Task requirements:
Gather every line of the items below that contains the word "resolution", and copy each such line in full.

-- Begin --

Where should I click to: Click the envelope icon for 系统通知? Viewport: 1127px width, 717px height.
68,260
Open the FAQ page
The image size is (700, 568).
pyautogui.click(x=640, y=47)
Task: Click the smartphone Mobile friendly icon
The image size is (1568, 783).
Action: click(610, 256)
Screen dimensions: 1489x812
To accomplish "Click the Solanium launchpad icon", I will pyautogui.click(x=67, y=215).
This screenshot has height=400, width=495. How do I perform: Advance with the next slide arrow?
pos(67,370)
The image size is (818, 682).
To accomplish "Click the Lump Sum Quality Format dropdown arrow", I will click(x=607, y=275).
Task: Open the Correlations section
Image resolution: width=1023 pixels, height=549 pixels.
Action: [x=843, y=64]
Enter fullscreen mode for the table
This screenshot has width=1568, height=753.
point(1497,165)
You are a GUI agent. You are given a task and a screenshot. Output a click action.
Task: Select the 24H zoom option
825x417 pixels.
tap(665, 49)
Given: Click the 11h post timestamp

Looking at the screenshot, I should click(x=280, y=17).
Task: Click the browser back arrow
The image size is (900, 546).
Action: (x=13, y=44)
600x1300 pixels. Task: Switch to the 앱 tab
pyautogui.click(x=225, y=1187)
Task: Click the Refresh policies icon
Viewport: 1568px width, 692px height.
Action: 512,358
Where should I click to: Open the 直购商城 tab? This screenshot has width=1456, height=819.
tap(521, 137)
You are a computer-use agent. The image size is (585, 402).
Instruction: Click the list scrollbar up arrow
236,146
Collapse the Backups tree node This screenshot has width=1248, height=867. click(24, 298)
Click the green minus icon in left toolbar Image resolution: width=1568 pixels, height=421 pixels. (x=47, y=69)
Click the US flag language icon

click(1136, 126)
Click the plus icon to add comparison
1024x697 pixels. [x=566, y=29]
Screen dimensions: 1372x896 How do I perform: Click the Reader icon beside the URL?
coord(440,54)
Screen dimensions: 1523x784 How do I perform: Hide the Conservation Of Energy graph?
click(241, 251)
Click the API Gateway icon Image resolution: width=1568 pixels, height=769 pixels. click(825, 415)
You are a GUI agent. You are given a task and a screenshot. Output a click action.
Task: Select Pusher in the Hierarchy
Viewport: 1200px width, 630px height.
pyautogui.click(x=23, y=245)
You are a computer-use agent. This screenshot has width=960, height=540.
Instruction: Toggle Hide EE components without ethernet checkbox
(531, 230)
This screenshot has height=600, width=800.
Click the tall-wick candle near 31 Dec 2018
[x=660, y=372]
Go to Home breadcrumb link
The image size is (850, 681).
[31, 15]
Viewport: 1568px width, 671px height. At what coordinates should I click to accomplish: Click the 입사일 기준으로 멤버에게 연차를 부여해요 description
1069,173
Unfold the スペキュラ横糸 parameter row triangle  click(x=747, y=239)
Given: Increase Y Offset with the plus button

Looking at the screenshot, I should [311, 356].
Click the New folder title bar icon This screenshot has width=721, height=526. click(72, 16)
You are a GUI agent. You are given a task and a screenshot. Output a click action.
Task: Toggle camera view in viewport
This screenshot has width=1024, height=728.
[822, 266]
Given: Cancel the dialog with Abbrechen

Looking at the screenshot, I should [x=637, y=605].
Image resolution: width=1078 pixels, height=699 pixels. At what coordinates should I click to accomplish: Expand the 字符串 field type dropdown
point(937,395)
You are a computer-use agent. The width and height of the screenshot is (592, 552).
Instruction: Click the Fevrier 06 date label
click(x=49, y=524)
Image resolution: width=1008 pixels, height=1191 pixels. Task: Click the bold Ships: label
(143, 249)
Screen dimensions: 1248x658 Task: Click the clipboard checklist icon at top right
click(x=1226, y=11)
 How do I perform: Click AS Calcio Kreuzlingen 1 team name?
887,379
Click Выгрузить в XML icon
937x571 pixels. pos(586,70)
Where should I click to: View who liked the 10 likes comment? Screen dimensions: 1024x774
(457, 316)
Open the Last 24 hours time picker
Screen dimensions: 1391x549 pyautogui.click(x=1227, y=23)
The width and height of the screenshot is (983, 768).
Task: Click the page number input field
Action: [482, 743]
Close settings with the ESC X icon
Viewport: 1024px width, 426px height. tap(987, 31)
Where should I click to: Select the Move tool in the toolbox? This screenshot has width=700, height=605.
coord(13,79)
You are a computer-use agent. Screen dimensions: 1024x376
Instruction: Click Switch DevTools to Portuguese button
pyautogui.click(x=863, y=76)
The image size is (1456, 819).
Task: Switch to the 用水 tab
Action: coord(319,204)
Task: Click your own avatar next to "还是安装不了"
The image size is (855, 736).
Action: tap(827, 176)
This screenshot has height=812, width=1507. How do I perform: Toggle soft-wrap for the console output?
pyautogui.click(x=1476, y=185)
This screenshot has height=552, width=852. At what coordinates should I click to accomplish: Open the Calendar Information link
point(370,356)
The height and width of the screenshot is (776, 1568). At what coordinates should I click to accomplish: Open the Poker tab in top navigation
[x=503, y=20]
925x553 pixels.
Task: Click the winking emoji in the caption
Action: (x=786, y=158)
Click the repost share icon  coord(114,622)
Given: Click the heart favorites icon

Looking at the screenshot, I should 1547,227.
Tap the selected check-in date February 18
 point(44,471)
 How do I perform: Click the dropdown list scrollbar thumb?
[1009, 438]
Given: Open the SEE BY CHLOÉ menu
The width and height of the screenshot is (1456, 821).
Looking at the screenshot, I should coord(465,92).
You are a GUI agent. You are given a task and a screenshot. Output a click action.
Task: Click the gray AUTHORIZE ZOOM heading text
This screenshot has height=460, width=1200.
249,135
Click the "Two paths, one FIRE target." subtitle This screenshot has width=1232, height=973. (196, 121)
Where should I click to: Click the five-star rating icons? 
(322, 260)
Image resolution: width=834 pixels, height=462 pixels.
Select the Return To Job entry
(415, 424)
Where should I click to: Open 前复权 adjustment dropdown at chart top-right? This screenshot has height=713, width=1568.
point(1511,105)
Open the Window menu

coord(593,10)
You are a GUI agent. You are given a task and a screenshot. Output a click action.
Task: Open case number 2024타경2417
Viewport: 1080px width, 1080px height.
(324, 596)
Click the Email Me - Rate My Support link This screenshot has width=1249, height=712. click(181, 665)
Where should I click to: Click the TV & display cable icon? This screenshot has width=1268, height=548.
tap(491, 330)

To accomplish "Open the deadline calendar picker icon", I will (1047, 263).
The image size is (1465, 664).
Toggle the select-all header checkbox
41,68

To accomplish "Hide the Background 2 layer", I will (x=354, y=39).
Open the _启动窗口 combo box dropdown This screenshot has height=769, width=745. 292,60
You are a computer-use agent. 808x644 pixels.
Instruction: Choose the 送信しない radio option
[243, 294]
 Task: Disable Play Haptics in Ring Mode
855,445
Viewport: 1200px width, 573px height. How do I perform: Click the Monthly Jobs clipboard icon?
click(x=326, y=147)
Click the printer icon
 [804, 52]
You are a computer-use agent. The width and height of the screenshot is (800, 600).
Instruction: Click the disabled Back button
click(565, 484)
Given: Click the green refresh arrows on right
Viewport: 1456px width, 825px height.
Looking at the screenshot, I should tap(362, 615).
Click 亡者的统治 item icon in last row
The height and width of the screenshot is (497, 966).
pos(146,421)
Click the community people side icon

-- End --

Solution to the problem:
Image resolution: width=1023 pixels, height=549 pixels.
Click the green minus icon in left toolbar Image resolution: width=1568 pixels, height=421 pixels. (x=47, y=69)
Click the API Gateway icon Image resolution: width=1568 pixels, height=769 pixels. click(825, 415)
Image resolution: width=1078 pixels, height=699 pixels. At what coordinates should I click to accomplish: Expand the 字符串 field type dropdown
Image resolution: width=1008 pixels, height=1191 pixels. Task: Click the bold Ships: label
Image resolution: width=834 pixels, height=462 pixels.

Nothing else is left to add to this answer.